= Canadian Women's Foundation =

Canadian non-profit organization

The Canadian Women's Foundation (Fondation Canadienne des Femmes) is a national non-profit organization focused on helping women and girls. It aims to end violence against women, move low-income women out of poverty, and empower girls.

The Canadian Women's Foundation is the only national women's foundation in Canada. Since 1991, it has invested over $40 million in charitable support to over 1,200 community programs and women's shelters across Canada.

==History==
The Canadian Women's Foundation was founded in 1991 by Canadian Senator Nancy Ruth and her friend, Susan Woods. Ruth had previously talked with Rosemary Brown, a former Member of the Legislative Assembly of British Columbia, about what they believed to be a lack of resources for Canadian women. Ruth and her mother each donated $500,000 to launch the Canadian Women's Foundation, and Ruth's foundation, the NaRuth Foundation, donated an additional $50,000.

Since 1991, the Canadian Women's Foundation has become one of the largest women's foundations in the world. With the support of donors, the Foundation has raised more than $100 million and funded over 1,950 programs across the country.

The organization's first Board President was Julie White, who was also responsible for Canadian corporate donations at Levi Strauss & Co.

The current president and CEO is Mitzie Hunter, who joined the Foundation in 2024.

==Strategy==
Vision: A Canada where gender equity is realized for all women and girls.

Mission: To be a catalyst for the most innovative programs, policies, and public engagement efforts creating transformative change in the lives of women and girls in Canada.

==Activities==
The Canadian Women's Foundation provides funding for women's services including emergency shelters, programs that help women rebuild their lives after experiencing abuse, sex trafficking prevention programs, and violence prevention programs in schools. It also funds programs that aim to help women learn skilled trades, start businesses, and gain work experience. It funds programs that aim to empower girls with confidence through activities including sports, science and technology, media literacy, and mentorship.

In 2015, the Foundation launched a campaign called "Get Consent" which aims to promote understanding of the importance of sexual consent.

From November 25 to December 10, 2020, the Canadian Women's Foundation and the Body Shop Canada are teaming up during the 16 Days of Activism against Gender-Based Violence to #ActTogether and encourage people to take action on gender-based violence in Canada.

The 16 Days of Activism is a global campaign that takes place every year between November 25, the International Day for the Elimination of Violence against Women, and December 10, International Human Rights Day. It also includes December 6, Canada's Day of Remembrance and Action on Violence against Women, which marks the 1989 Montreal Massacre.

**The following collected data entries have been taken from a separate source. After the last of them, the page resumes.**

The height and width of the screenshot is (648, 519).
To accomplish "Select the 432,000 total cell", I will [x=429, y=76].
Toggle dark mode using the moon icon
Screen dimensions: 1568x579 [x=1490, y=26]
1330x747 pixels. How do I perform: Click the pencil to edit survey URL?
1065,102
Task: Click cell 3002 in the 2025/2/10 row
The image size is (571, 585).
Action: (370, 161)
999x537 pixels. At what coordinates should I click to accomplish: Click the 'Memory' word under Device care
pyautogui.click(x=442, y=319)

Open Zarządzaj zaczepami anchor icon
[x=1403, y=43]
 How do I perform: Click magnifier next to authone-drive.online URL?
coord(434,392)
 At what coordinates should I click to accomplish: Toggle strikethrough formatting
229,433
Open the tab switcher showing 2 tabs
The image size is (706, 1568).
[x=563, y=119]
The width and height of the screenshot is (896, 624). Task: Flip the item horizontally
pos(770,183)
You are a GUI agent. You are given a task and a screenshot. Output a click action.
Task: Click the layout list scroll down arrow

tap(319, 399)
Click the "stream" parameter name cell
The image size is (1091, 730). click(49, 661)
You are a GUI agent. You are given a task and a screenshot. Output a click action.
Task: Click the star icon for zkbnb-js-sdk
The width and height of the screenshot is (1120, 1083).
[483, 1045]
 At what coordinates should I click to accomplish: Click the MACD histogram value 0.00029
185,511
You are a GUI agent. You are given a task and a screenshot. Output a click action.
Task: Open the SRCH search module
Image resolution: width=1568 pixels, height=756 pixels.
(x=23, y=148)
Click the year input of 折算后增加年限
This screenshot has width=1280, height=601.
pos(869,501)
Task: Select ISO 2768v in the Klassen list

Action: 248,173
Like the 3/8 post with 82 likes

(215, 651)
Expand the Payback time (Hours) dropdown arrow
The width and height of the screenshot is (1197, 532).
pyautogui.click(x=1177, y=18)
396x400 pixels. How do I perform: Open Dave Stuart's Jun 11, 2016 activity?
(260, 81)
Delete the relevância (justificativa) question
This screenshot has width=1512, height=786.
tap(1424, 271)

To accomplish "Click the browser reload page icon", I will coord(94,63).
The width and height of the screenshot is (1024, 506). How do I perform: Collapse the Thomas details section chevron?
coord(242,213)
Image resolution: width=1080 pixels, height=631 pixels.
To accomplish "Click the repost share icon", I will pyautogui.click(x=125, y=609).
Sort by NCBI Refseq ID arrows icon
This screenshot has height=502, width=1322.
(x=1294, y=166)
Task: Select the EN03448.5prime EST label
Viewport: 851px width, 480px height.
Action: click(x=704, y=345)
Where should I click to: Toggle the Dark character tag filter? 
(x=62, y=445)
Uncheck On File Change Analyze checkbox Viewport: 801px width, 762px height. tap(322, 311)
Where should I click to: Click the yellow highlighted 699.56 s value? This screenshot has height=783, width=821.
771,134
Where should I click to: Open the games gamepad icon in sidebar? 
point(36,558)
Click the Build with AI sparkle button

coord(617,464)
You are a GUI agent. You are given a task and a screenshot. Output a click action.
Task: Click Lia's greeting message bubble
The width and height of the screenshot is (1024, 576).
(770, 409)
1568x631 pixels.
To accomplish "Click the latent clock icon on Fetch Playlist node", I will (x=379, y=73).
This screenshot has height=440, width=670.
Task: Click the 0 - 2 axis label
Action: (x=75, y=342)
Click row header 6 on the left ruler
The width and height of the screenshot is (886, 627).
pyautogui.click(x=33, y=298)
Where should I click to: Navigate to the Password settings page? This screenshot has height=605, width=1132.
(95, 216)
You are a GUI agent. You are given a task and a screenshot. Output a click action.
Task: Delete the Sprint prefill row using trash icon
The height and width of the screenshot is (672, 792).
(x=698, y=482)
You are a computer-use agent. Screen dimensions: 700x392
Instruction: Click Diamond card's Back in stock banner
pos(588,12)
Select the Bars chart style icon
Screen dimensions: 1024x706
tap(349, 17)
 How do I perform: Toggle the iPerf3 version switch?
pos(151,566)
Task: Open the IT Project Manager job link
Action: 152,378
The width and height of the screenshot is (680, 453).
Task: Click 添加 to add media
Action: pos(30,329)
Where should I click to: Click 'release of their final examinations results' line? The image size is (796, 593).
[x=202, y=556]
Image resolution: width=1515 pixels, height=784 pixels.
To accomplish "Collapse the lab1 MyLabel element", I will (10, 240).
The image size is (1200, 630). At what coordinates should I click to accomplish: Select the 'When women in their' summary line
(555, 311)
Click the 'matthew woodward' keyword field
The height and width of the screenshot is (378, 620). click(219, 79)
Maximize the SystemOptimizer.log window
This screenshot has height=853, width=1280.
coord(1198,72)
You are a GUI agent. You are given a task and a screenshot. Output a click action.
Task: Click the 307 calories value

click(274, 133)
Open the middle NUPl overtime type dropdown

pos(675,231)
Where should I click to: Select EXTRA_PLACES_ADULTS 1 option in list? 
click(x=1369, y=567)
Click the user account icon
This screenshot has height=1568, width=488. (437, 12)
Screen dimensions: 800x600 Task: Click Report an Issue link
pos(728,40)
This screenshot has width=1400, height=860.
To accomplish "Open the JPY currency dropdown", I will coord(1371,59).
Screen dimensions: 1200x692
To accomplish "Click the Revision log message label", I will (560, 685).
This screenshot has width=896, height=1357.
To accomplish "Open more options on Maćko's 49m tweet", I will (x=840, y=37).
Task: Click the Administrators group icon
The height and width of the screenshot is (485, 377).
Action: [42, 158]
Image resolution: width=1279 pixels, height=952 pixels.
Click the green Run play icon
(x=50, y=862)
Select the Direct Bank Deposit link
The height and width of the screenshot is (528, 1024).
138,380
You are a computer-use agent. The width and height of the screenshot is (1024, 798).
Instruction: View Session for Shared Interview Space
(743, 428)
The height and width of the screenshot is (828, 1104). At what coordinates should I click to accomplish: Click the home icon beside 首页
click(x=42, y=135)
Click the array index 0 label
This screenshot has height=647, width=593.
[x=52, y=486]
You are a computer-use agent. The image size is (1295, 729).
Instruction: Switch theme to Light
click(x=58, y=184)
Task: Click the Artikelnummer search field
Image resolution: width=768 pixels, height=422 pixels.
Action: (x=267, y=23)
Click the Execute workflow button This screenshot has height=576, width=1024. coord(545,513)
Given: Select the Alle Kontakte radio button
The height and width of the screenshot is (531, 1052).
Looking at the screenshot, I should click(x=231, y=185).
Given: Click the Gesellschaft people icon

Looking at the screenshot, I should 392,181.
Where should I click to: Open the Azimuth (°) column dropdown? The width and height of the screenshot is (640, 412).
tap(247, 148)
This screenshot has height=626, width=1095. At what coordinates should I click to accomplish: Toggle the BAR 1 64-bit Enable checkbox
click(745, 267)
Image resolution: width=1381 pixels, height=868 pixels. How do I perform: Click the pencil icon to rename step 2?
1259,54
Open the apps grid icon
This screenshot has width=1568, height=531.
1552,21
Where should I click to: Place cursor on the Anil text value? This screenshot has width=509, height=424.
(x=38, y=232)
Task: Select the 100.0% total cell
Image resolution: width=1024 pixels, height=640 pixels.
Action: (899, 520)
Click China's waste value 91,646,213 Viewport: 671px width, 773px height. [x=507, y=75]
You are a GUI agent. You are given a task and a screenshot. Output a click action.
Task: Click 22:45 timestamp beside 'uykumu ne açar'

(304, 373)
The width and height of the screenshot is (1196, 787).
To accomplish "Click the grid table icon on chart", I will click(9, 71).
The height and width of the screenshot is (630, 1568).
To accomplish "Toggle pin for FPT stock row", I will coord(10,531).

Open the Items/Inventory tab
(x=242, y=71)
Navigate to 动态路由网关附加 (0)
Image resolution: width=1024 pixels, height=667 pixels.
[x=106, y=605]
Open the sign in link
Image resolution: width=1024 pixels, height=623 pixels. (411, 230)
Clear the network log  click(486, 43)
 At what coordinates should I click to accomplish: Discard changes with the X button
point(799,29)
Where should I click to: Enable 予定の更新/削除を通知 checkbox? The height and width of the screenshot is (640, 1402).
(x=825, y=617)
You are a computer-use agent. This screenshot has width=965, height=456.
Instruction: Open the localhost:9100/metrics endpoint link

In 2020, The Foundation was able to chat with Elizabeth Renzetti, the winner of the 2020 Landsberg Award. Elizabeth won the award for her writings in gender equality and women's dearth in leadership. In the chat, Elizabeth shared her thoughts on the lessons learned from women's leadership during the Convid-19, the gendered impacts of the pandemic on women, and gender equality.

In June 2019, at the Women Deliver conference in Vancouver, B.C., the federal government announced a significant investment in funds for women's organizations to create a "long-term, sustainable funding legacy to accelerate gender equality in Canada."

Launched in 2019, the Black Innovation Fellowship aims to address key barriers Black entrepreneurs face while getting new businesses off the ground. The Canadian Women's Foundation is a founding partner of the Fellowship, which is run by Ryerson University's DMZ startup accelerator.

In 2017, Status of Women Canada selected the Canadian Women's Foundation to convene, facilitate and oversee the Gender Equality Network Canada. Over three years, this Network of about 150 women leaders from across the country will create an action plan to advance gender equality in Canada.

== Funding ==
On December 17, 2020 the Canadian Government announced it would contribute $20.6 million to support the Canadian Women's Foundation. This funding resulted from an increased need for gender-based violence (GBV) services as a result of the COVID-19 pandemic.